I currently have a kitty that I rescued when I returned my Uhaul when I moved to AZ. She's a mutt but definitely seems to have ragdoll in her, from her coloring to the way she follows me around like a puppy and the fact that she doesn't jump at all. My sweet little Grace Grey.

 

I'm so sorry for your loss Petra.

Sorry for your loss, Petra. 

A pet is never 'just' a pet, but part of the family and they share so many experiences with us. They are also always there for us, even when times are hard. (ESPECIALLY when times are hard).

I like cats, but I'm allergic to them so I can't have them around. Instead, I have a small dog and two rats. People say Ewwww when I say I have pet rats.. but they make wonderful pets. 

etrusca
Community Member

Oh Petra, I'm so sorry. What happened, he was so young.


Petra R wrote:

I know.
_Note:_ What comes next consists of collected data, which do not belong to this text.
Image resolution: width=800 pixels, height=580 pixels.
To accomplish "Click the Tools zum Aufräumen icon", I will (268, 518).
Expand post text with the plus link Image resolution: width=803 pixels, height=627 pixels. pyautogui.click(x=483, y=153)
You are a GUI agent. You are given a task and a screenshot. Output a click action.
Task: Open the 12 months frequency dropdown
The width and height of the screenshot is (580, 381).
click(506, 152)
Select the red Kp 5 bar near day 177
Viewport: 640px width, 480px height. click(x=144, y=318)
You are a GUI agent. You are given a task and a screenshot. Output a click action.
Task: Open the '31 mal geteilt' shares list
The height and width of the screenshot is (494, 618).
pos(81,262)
But not having a cat again would mean we deprive ourselves of the joy they bring, so that's not a great option.


Right. What I do is to visit my sister once in a while, she has many, hehehe. They do have this sixth sense to know when you are distressed. Cat LOL

lysis10
Community Member

awww Petra 😞

 

I remember when you had to put down your dog too and it was sad.

 

Why do we do this to ourselves? My dog turned 12 this month so I know in my head that I don't have too much longer with her. I want another dog too for selfish reasons. 

 

It's never "just a cat" or "just a dog." They're our little buddies.

petra_r
Community Member


Jennifer M wrote:

awww Petra 😞

 

I remember when you had to put down your dog too and it was sad.


Murphy's still very much alive and kicking, you might mean the other Jennifer?

 


Jennifer M wrote:

Why do we do this to ourselves? My dog turned 12 this month so I know in my head that I don't have too much longer with her. I want another dog too for selfish reasons. 
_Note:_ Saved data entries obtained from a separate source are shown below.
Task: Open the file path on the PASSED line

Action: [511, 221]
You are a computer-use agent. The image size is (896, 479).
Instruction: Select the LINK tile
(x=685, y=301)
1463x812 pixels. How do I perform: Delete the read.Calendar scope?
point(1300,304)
Because life is just not the same without a furry pal!

 


Jennifer M wrote:

 

It's never "just a cat" or "just a dog." They're our little buddies.


... and family!

gilbert-phyllis
Community Member

So sorry for your loss! Thank you for sharing that beautiful tribute.

My sweet Jack is 14 and slowly slipping away.  Sadly, I've been away from home and him for over a month on a family emergency thing and I miss him terribly.

Rudyard Kipling is seriously outdated - except for this (which also applies to cats): 

 

"THERE is sorrow enough in the natural way
From men and women to fill our day;
And when we are certain of sorrow in store,
Why do we always arrange for more?
Brothers and sisters, I bid you beware
Of giving your heart to a dog to tear."

 

The Power of the Dog, Rudyard Kipling

allergywriter
Community Member

So young to have been lost. I am sure you made the most of the time together but no matter how much time we are given, its just not enough.

Thanksgiving will mark 2 years since I said good-by to my precious Faith. I still get a bit teary when I think of her and when I work in the garden around her grave.

Rory her "sister" is now 18 or 19 years old (we are having a hard time figuring it out) and suffers from feline dementia. Hubby and I take turns sleeping on the couch with her at night and we have to leave the lights on because she is easily disoriented. I tell her we are just a couple of old ladies hanging by the fire.

After this, I don't know that I can have a cat again. I've always had pets, but its harder and harder to say good-bye.


Cheryl K wrote:

Rory her "sister" is now 18 or 19 years old (we are having a hard time figuring it out) and suffers from feline dementia. Hubby and I take turns sleeping on the couch with her at night


Bless you for doing that... Mine sleep on my bed (in shifts, rarely all at the same time.)

 


Cheryl K wrote:

After this, I don't know that I can have a cat again. I've always had pets, but its harder and harder to say good-bye.


I know, but on the other hand, a house without a pet roaming around in it is not a home.

Today, for the first time since August, I actually briefly contemplated maybe letting a kitten find me come spring.